Male epileptic found dead in New Road

The late Kesroy Mills
By: Suelika N. Creque, SKNVibes.com

    BASSETERRE, St. Kitts – THE lifeless body of a 28-year-old man was sometime after I0: 00 this morning (Jan. 29) found by police in the back of a pickup truck in the New Road area.

     

    Dead is Kesroy Mills of New Road Housing Project, who is said to have suffered from epilepsy.

     

    According to his mother, Corrine Wallace, who is a member of the Royal St. Christopher and Nevis Police Force, her son has been suffering from epilepsy most of his life and had developed a habit since at school to go missing for several days.

     

    “This has been happening for some time, where he would go to school and wouldn’t come home the same day and I would be up and down looking for him. Sometimes my other son would be up the village looking for him,” the tearful mother said.

     

    She told SKNVibes that while he would go missing, people would tell her that they had seen and fed him, and she would feel assured by that.

     

    Wallace said in 2011 her son had gone missing for seven days and in 2012 he went away from home for two or three days; but in December he was missing for about three weeks.

     

    “When I went and reported he was missing, people would tell me they saw him and fed him. So it was like once people were telling me he was alive I felt a little okay but also worried because he was not taking his medication.”

     

    The grieving mother said that her son, who was born on August 6, 1984 at a hospital in Sandy Point, was a student at the Special Education Unit but was not attending the school or working at the time of his death.

     

    Wallace believed that the two reasons why her son would have stayed away from home so often were because of his mental state and the fact that people feed him.

     

    She said that on his return in January after going missing in December, last, she decided to send him to get a shave and haircut by the neighbourhood barber.

     

    “He did not come back and someone told me they saw him and fed him.

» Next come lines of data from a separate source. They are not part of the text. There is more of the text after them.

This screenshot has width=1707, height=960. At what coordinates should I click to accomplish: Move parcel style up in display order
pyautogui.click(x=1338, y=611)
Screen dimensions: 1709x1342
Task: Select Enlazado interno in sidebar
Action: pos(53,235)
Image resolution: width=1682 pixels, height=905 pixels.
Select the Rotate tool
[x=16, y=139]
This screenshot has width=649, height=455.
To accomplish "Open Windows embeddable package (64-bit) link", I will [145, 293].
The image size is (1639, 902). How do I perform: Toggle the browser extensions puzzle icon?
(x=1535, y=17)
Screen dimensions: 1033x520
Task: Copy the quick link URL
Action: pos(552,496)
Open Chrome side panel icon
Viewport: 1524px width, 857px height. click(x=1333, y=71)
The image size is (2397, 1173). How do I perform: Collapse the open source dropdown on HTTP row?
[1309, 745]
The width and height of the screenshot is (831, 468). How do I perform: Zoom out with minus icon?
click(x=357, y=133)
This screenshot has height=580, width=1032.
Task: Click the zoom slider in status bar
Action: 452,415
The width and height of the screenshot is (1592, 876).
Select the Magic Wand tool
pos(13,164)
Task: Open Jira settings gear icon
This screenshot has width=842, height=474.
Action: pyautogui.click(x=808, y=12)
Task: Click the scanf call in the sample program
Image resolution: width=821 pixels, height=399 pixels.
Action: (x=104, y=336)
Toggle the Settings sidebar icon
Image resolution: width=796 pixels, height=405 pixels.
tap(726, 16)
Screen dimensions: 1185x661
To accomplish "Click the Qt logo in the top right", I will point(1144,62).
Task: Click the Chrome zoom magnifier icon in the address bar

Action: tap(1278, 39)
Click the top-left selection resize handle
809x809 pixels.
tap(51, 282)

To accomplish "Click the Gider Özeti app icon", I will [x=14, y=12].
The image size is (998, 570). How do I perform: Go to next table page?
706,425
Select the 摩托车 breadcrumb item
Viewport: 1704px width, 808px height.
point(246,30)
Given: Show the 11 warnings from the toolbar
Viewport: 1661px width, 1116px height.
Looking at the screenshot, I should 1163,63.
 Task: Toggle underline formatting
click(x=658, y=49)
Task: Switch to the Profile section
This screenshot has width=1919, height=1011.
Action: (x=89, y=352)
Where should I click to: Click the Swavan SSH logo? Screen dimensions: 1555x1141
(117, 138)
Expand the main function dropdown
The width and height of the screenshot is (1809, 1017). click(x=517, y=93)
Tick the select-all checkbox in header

So, at least, I knew he was still alive.

     

    “Normally, he would be over the road by some people. And one day they came and asked me where he was and I told them I didn’t know. They said they didn’t see him and would look and see where he could have been,” she said.

     

    “Once he was being fed I knew he was alive, but since last week I been asking people if they saw him, because some time had pass since he been missing and there was no one saying that they saw him.

     

    “And that’s when I called the police and told them I haven’t heard from him. To see I done do so much for him and always made sure he got what he needed; but I would say to myself, ‘Maybe if I had a different job I would have been able to spend more time with him.’ Because when I’m out working…I work on shifts, and when I’m out working my other son is in school. So, maybe he go out and find people to talk to and be around,” she said.

     

    Wallace described her son’s mental state as being “sensible” and that he was able to answer questions correctly but could not have put it on paper.

     

    “He thinks like an adult but writes like a child.”

     

    She said Tuesday (Jan. 8) was the last time he was home, and the last time someone told her that they saw him was on Tuesday (Jan. 15).

     

    Wallace said she was told by police officers that an autopsy would be performed to ascertain the cause of death.

     

    Efforts to reach the Police Press and Public Relations Officer, Inspector Lyndon David, at press time were futile.